Collected data entries
============

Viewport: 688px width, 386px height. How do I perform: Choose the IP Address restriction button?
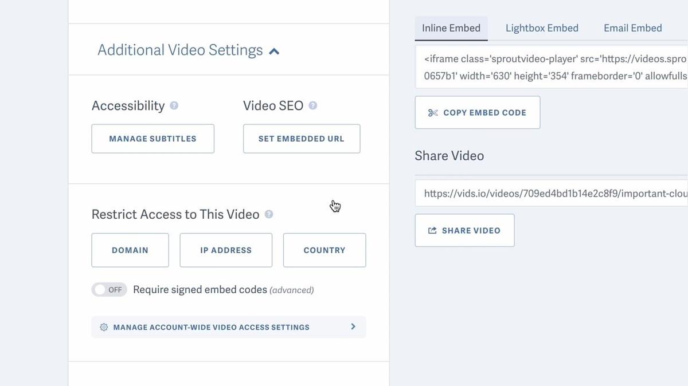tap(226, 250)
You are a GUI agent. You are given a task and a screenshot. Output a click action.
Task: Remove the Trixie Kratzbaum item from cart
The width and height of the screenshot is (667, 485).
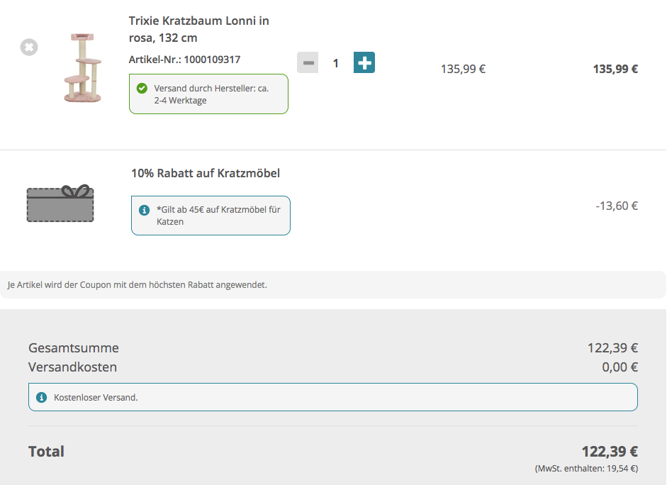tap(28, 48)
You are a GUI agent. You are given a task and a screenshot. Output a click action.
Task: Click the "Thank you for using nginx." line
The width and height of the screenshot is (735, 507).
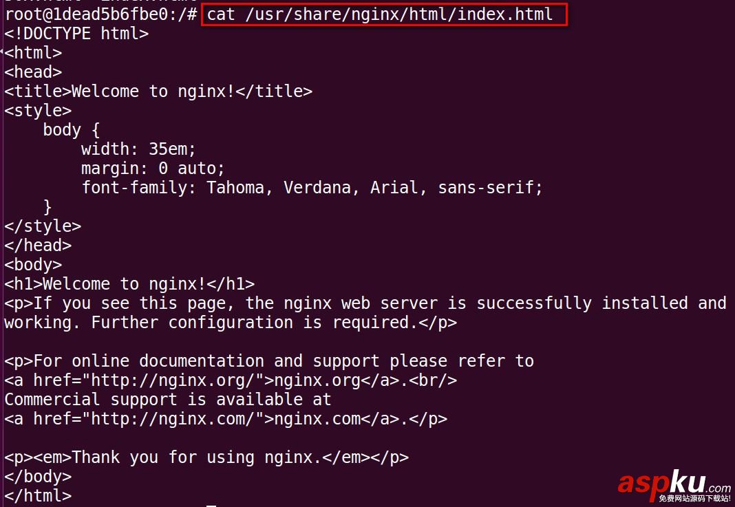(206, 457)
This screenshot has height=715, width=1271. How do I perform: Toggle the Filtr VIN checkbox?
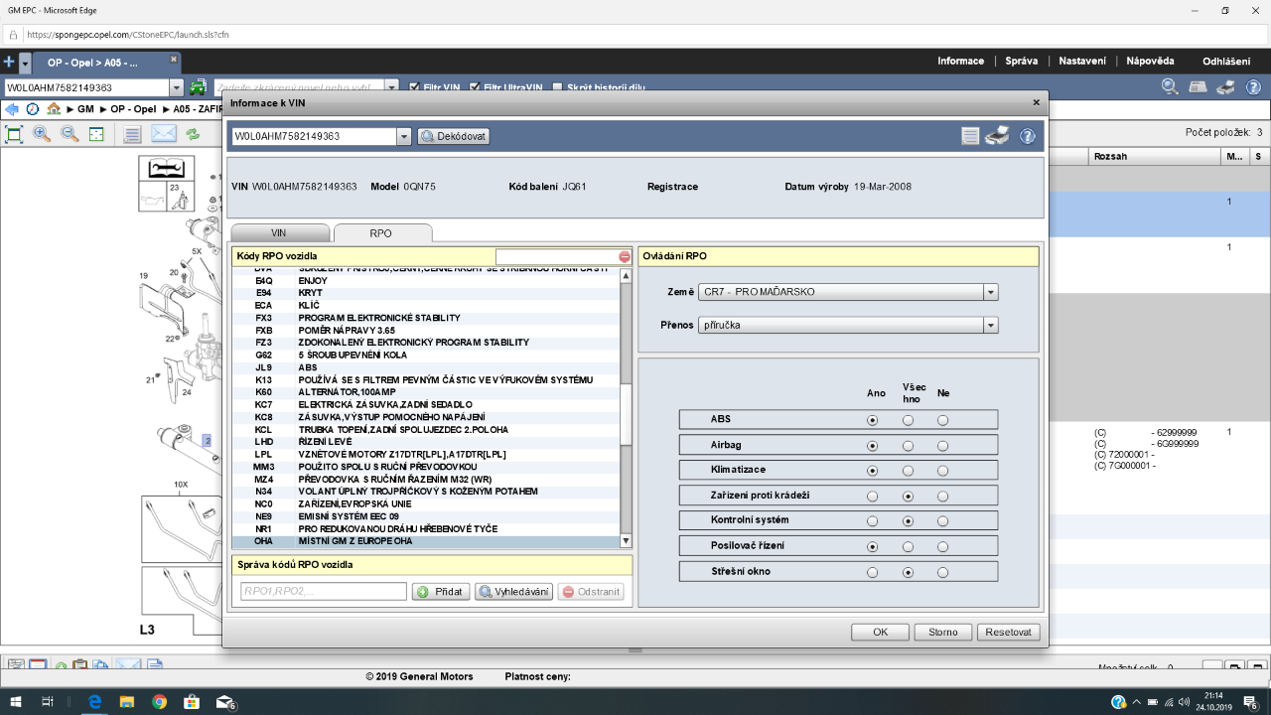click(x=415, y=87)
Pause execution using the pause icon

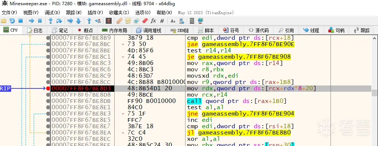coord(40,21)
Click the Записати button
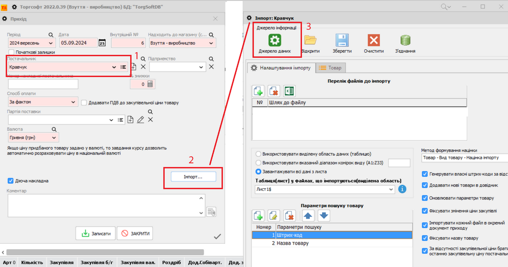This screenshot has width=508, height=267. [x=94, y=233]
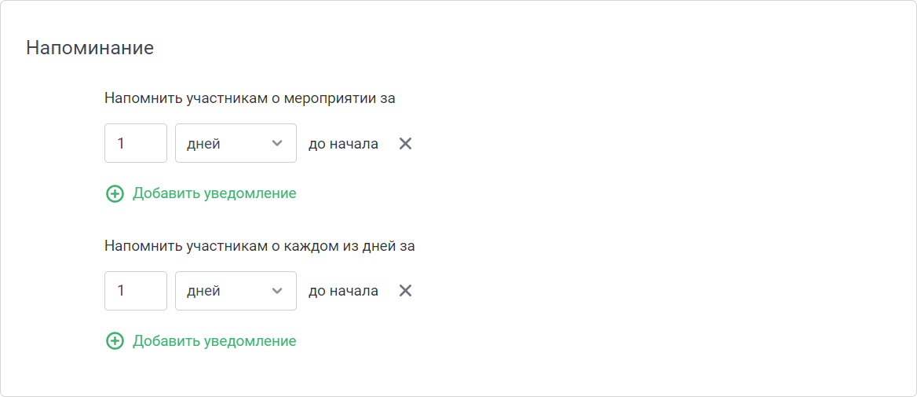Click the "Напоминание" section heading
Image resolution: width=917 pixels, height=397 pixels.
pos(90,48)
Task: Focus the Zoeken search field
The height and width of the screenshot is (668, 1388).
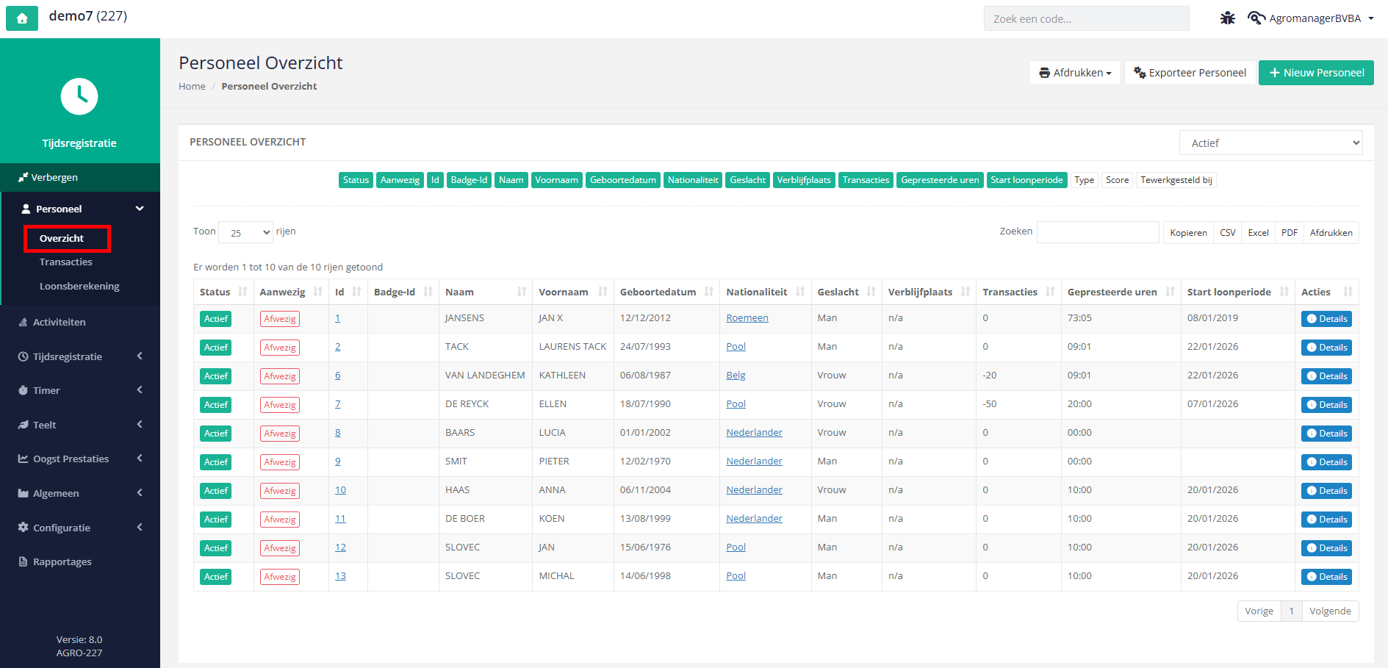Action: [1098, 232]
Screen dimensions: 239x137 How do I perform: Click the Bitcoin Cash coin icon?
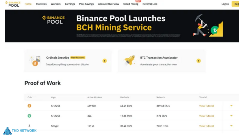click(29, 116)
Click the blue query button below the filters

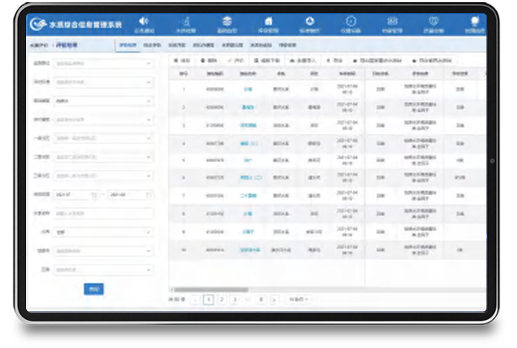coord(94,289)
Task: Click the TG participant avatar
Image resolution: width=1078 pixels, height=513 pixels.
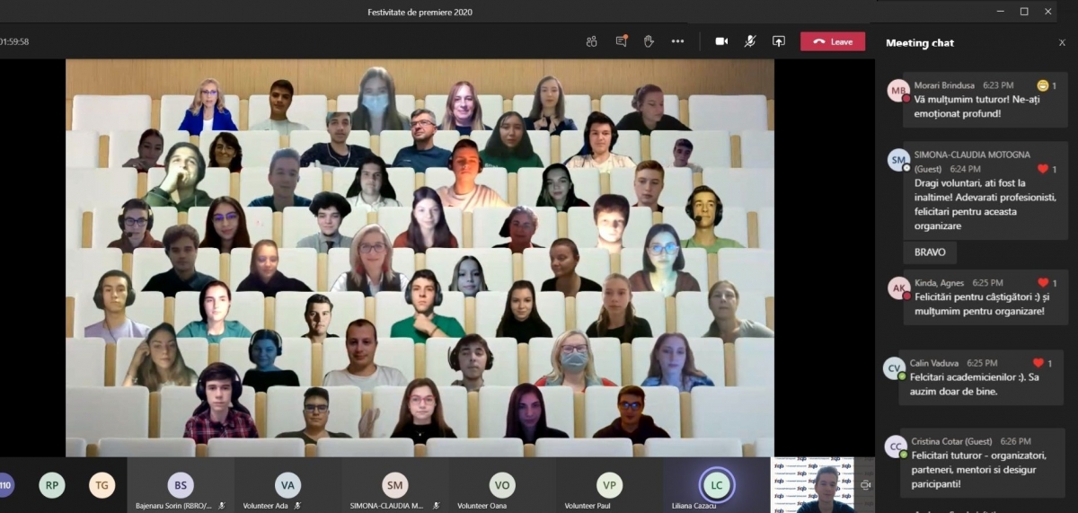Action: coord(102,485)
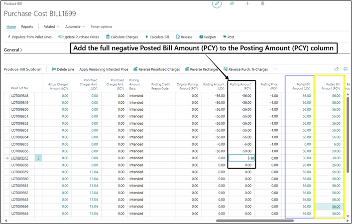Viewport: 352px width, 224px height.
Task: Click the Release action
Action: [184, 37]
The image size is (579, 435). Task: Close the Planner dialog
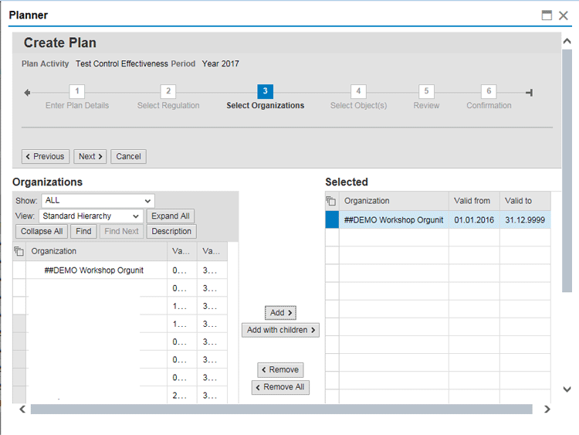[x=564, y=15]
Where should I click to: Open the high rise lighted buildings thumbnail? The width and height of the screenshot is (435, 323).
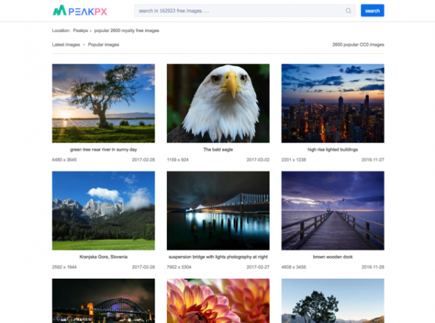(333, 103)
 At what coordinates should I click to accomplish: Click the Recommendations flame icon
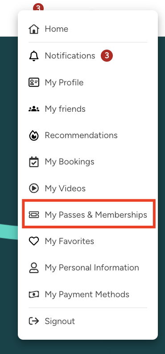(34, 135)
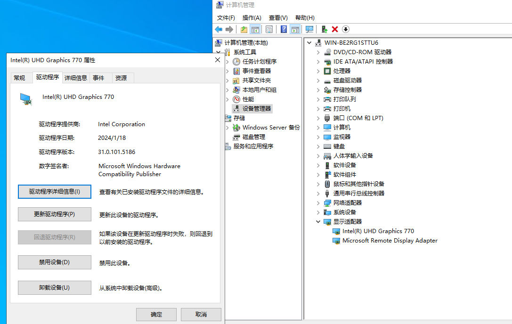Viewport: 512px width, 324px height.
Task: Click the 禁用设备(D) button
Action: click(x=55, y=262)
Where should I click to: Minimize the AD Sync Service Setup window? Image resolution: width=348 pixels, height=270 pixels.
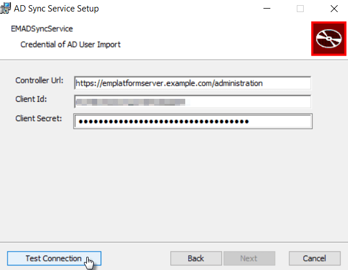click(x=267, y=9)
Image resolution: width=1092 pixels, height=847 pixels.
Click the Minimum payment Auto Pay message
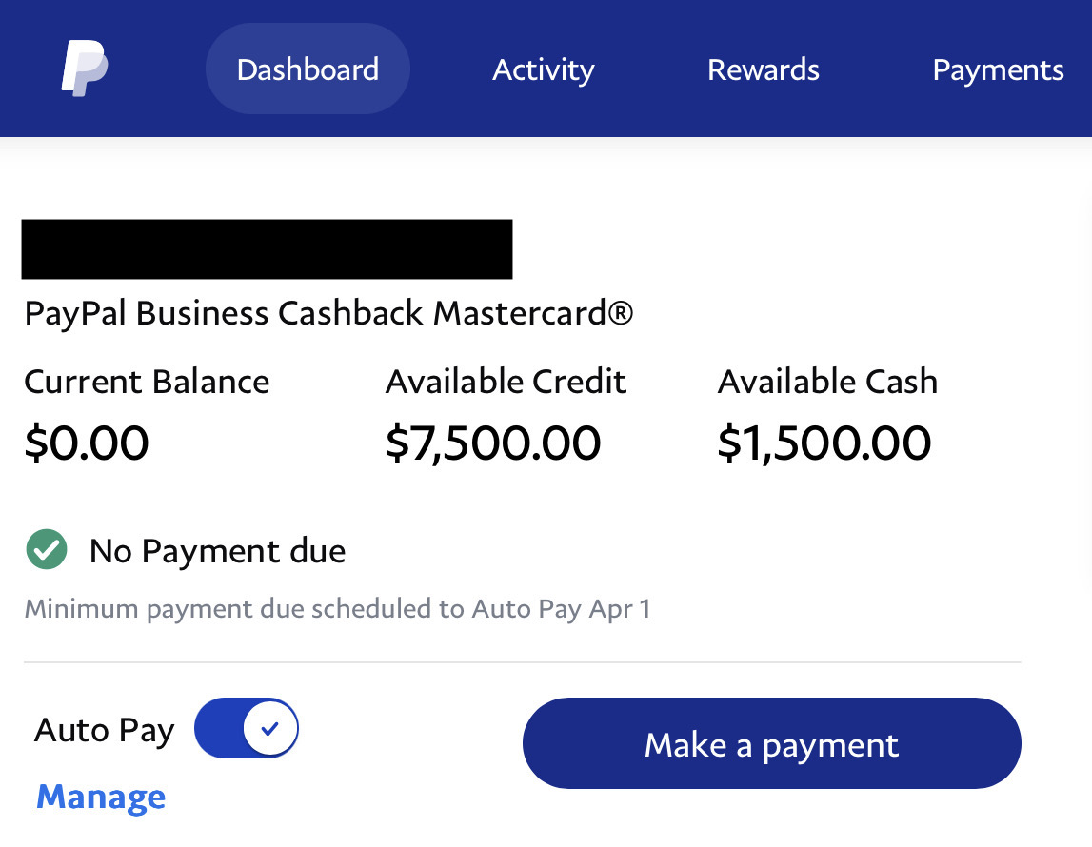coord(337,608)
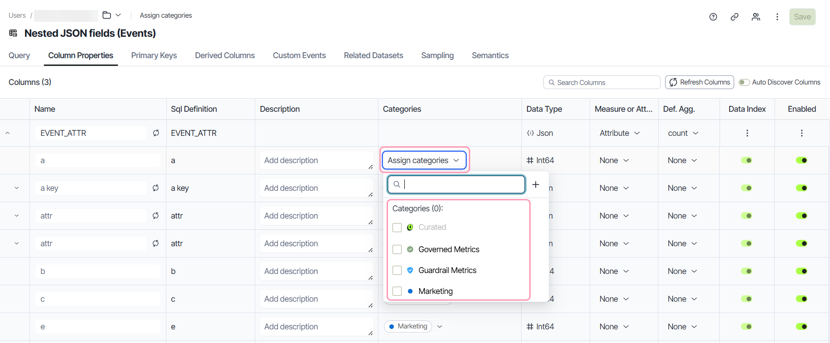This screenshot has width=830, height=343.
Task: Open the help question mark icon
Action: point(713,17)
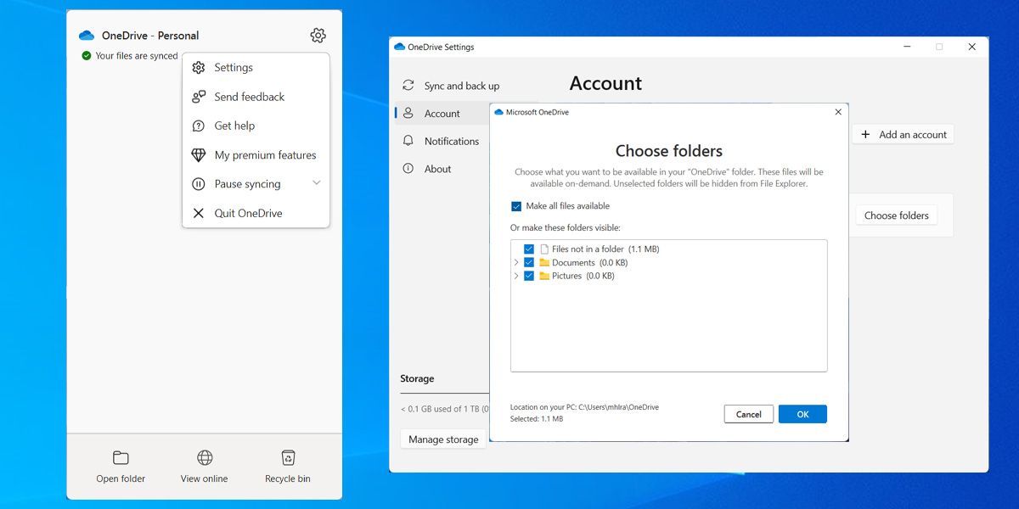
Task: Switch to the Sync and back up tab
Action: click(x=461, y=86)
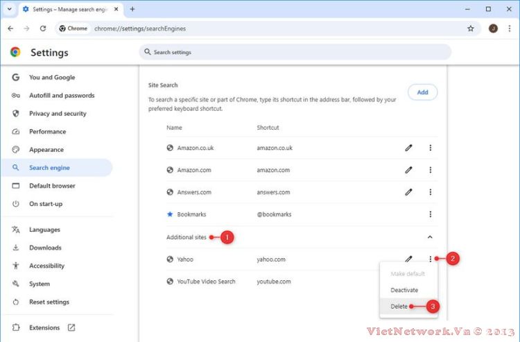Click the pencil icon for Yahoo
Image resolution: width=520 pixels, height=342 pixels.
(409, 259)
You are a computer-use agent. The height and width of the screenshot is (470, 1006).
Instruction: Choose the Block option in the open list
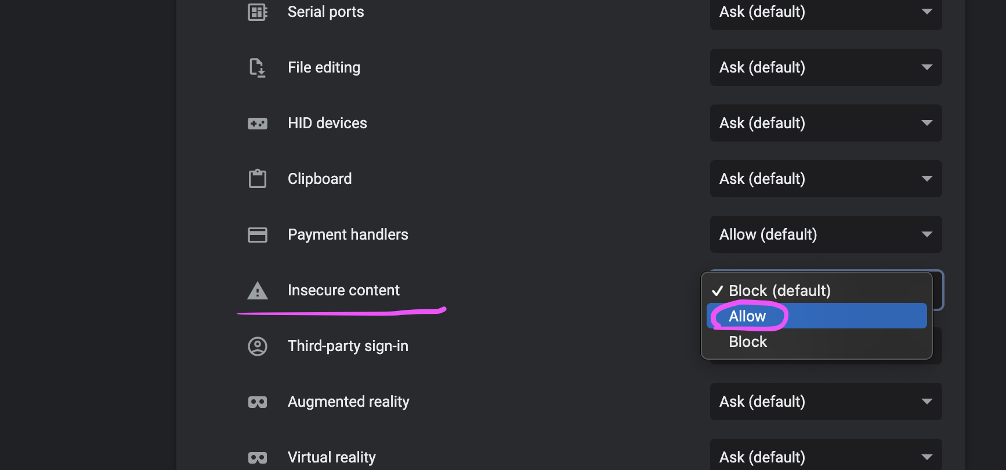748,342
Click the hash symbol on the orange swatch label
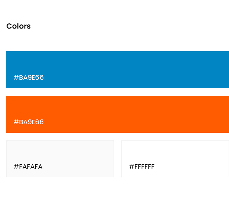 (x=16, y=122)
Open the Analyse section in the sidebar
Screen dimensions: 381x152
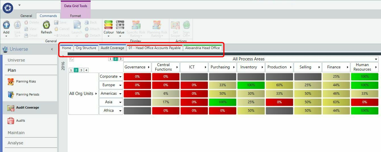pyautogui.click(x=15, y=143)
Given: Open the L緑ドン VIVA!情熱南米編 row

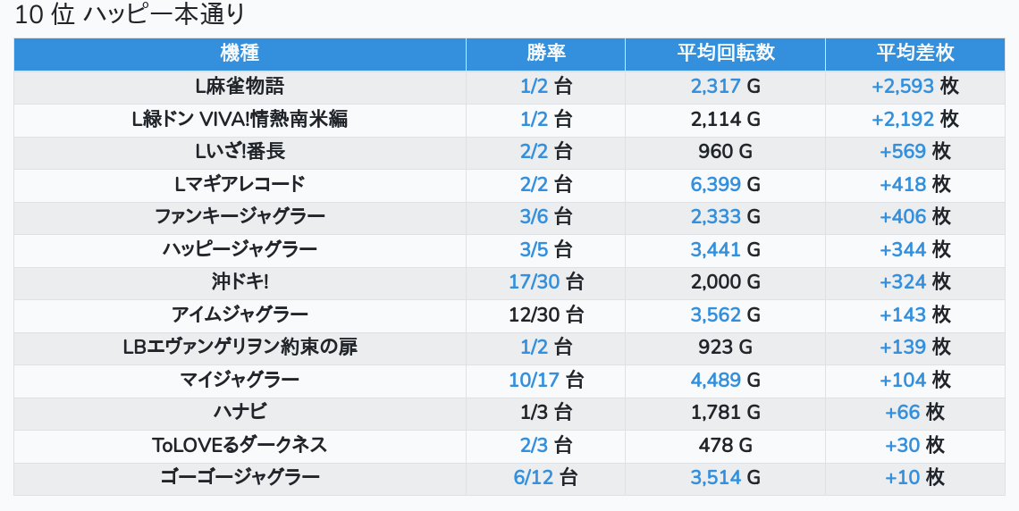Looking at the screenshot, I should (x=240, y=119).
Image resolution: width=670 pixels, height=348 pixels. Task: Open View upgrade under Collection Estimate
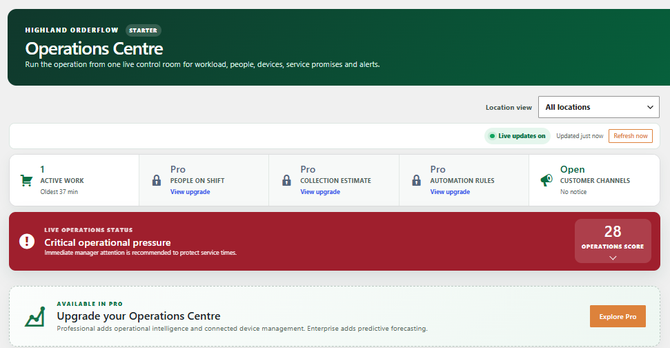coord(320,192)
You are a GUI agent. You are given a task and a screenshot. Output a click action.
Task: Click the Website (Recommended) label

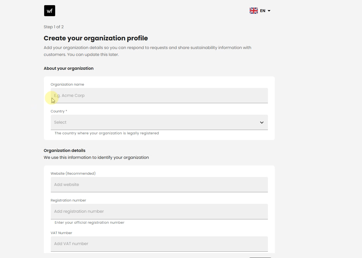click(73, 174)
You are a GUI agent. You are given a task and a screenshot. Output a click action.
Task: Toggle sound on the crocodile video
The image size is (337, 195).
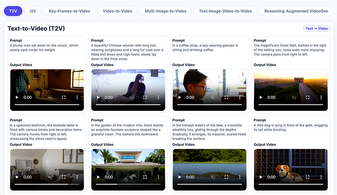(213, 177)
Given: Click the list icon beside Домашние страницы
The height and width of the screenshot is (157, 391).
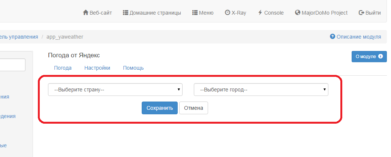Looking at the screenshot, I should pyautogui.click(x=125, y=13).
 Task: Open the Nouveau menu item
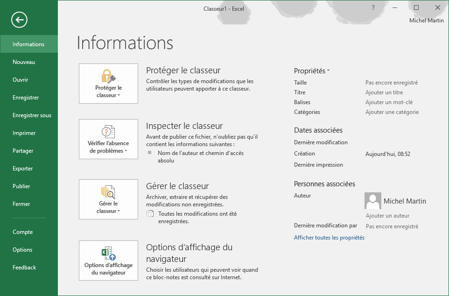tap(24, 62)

============

ASSIGNED TASK. Restate word for word every line from the one with "The width and height of the screenshot is (735, 507)." up to and including the one with "Image resolution: width=1092" in the records above, minus the pictures.

WRITTEN RESPONSE.
The width and height of the screenshot is (735, 507).
(206, 457)
This screenshot has height=715, width=1271. How do I perform: Toggle the Filtr VIN checkbox?
click(x=415, y=87)
Pause execution using the pause icon

coord(40,21)
Click the Записати button
This screenshot has width=508, height=267. [x=94, y=233]
Click the "Напоминание" section heading
Image resolution: width=917 pixels, height=397 pixels.
pos(90,48)
Task: Focus the Zoeken search field
The height and width of the screenshot is (668, 1388).
Action: [1098, 232]
Screen dimensions: 239x137 How do I perform: Click the Bitcoin Cash coin icon?
click(29, 116)
Click the blue query button below the filters

coord(94,289)
Task: Click the TG participant avatar
Image resolution: width=1078 pixels, height=513 pixels.
Action: coord(102,485)
Viewport: 352px width, 224px height.
Task: Click the Release action
Action: [184, 37]
The image size is (579, 435). Task: Close the Planner dialog
[x=564, y=15]
Where should I click to: Open the high rise lighted buildings thumbnail? The width and height of the screenshot is (435, 323).
(333, 103)
 At what coordinates should I click to accomplish: Click the Recommendations flame icon
(34, 135)
Viewport: 512px width, 324px height.
Task: Click the 禁用设备(D) button
Action: click(x=55, y=262)
Where should I click to: Minimize the AD Sync Service Setup window? Image resolution: width=348 pixels, height=270 pixels.
click(x=267, y=9)
Image resolution: width=1092 pixels, height=847 pixels.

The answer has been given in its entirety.